[EXERCISE MATERIAL Boundary: Start]

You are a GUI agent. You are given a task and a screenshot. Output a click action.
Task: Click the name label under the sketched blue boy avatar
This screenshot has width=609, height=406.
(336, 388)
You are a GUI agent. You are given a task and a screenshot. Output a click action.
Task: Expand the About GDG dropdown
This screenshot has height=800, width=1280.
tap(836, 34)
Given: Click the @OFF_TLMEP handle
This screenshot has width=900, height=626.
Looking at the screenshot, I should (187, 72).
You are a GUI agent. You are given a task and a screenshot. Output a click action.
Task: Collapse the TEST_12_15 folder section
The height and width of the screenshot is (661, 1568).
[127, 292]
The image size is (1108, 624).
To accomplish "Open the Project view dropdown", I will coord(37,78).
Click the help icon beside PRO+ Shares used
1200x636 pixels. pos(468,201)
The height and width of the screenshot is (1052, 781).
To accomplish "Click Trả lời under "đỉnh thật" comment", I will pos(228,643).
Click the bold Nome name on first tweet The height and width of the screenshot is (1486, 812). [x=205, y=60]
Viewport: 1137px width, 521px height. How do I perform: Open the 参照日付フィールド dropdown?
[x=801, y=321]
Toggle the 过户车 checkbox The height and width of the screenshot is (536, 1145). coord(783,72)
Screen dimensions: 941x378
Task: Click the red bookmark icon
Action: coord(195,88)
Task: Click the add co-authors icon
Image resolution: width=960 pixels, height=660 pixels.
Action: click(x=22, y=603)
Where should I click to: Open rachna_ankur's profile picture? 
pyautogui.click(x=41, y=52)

[EXERCISE MATERIAL Boundary: End]

> YOUR TASK: Which of the lines above carry the string "will"? Copy every one.

> EXERCISE OUTPUT:
To accomplish "Open the Project view dropdown", I will coord(37,78).
To accomplish "Click Trả lời under "đỉnh thật" comment", I will pos(228,643).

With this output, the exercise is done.